> **What to produce**: Write out only the lines from the line that holds "Image resolution: width=388" to the end of the listing below, inclusive, with the pictures omitted.

--- --- ---

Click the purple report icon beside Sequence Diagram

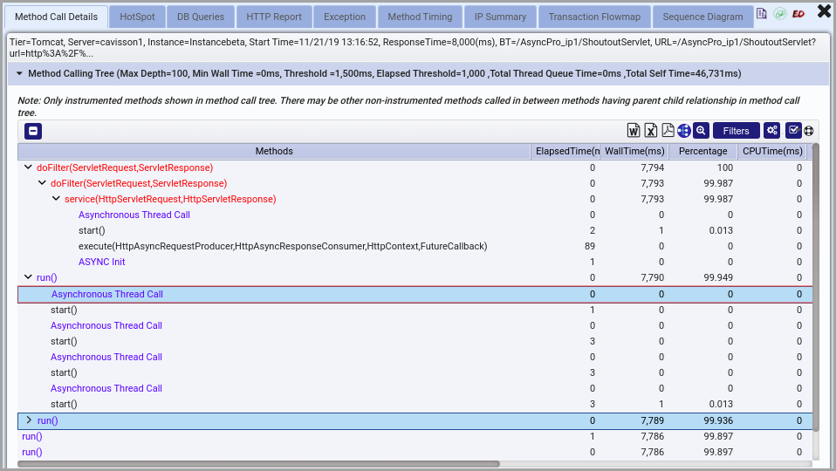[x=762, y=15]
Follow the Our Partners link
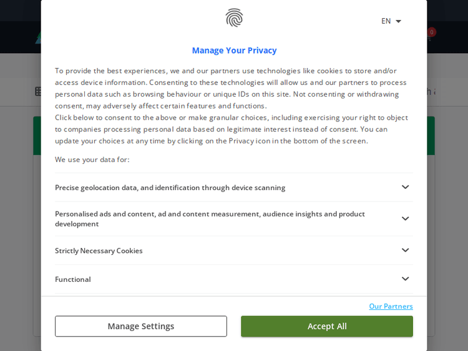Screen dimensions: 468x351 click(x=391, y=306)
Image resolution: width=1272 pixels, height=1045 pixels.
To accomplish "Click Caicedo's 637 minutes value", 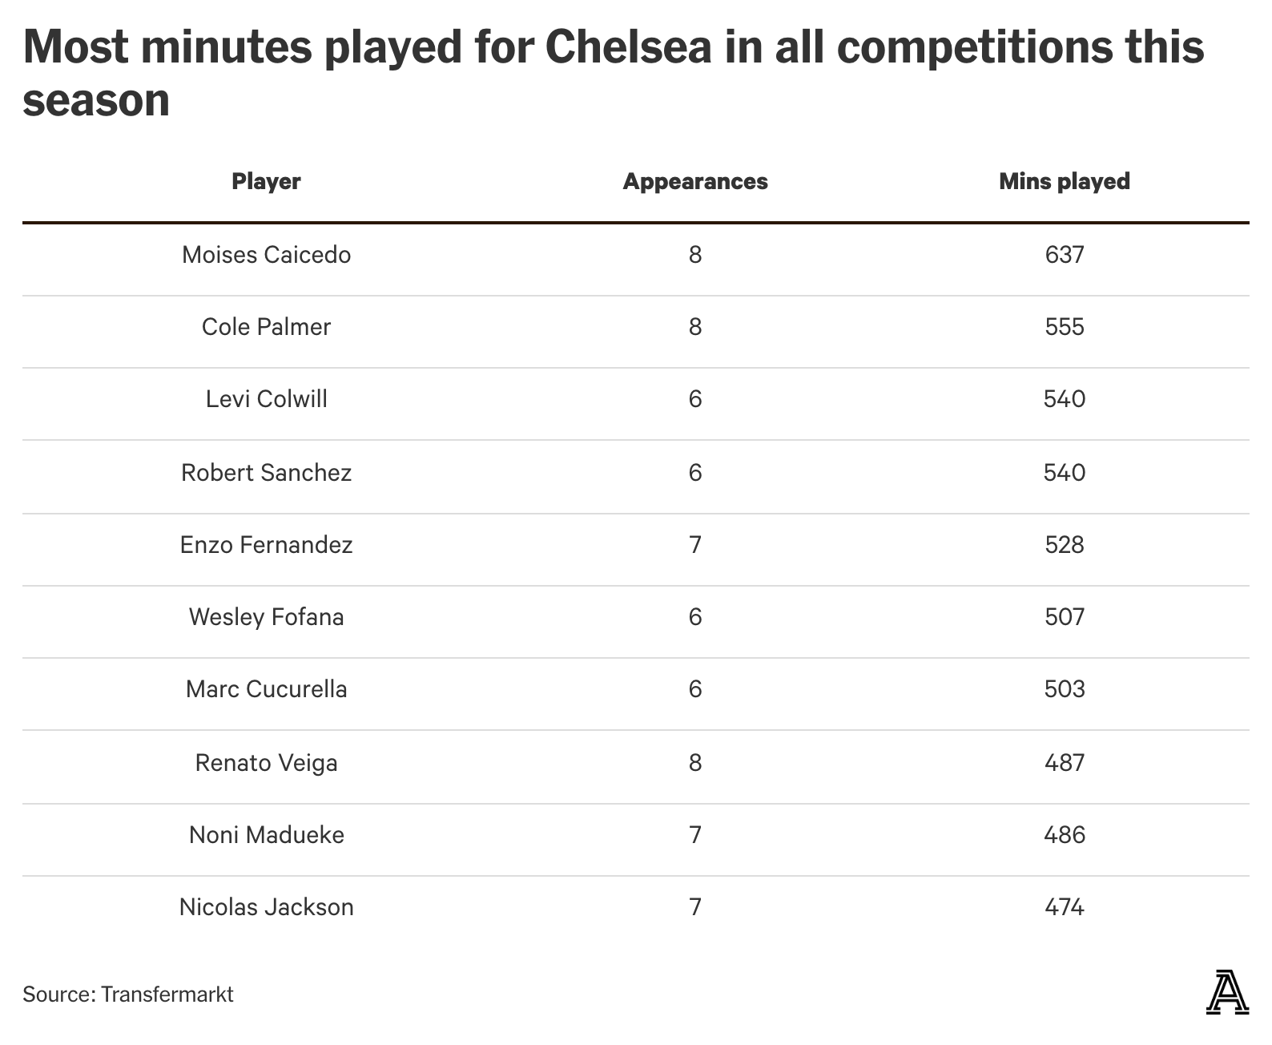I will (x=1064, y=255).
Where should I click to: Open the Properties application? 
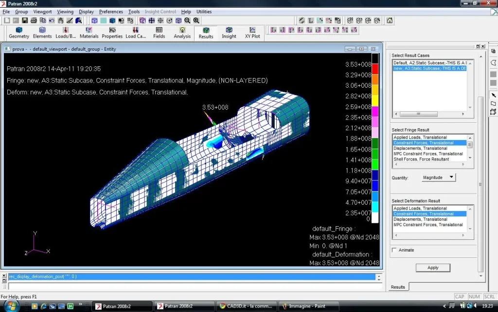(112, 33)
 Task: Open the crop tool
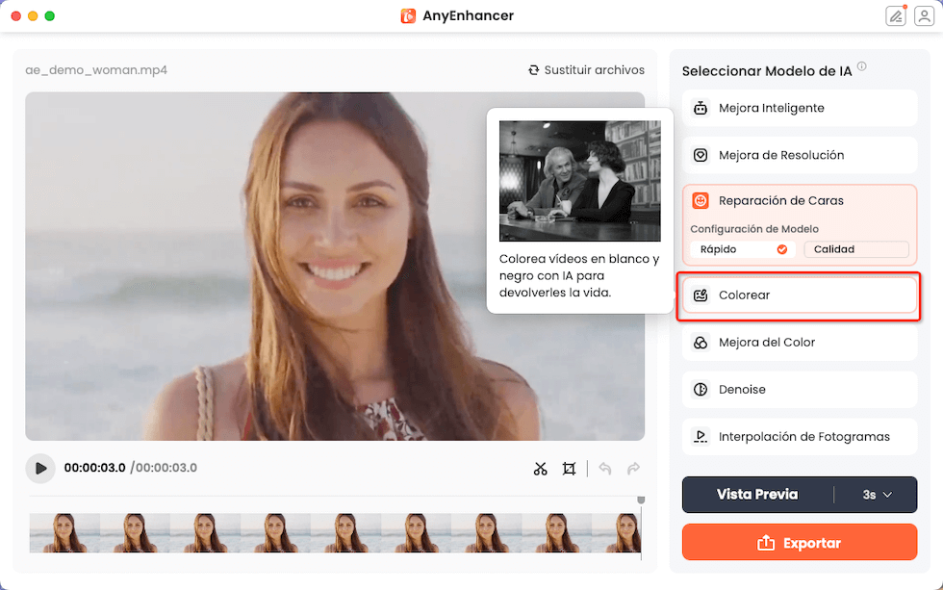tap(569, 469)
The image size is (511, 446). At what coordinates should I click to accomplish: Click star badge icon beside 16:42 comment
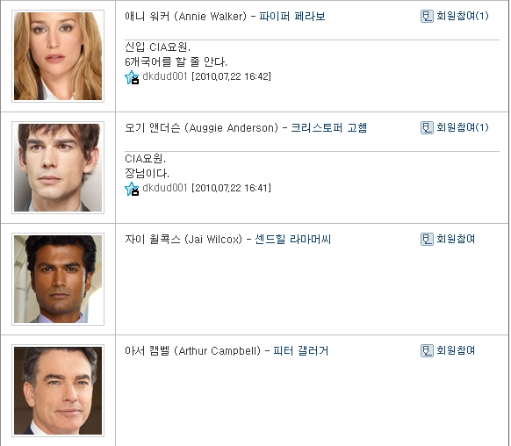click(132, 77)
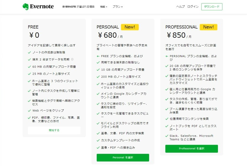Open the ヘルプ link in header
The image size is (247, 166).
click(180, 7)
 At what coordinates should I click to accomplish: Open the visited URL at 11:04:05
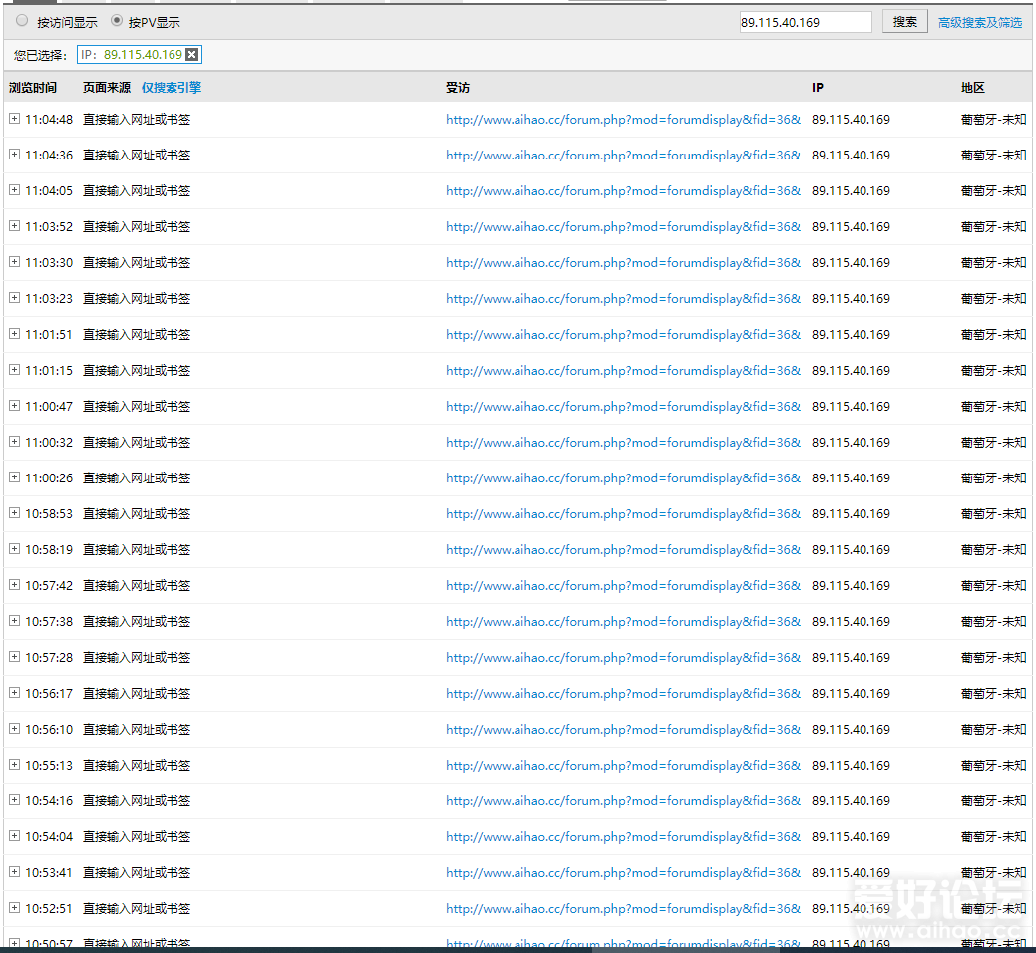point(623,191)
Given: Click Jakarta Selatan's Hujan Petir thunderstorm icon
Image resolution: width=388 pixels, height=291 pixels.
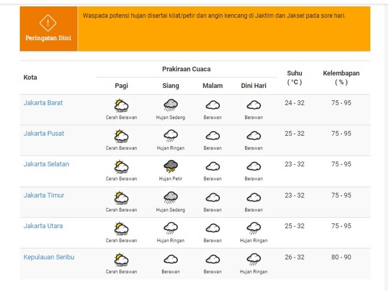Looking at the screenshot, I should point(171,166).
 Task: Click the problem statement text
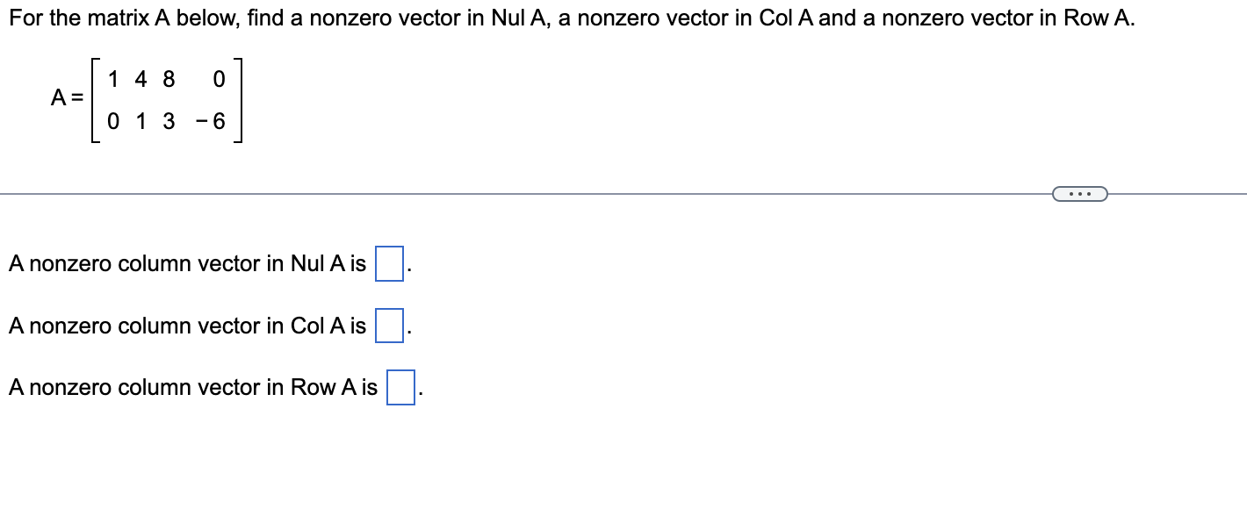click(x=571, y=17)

--- --- ---

> **Completed task**:
Image resolution: width=388 pixels, height=291 pixels.
Looking at the screenshot, I should point(171,166).
 Task: Click the problem statement text
click(x=571, y=17)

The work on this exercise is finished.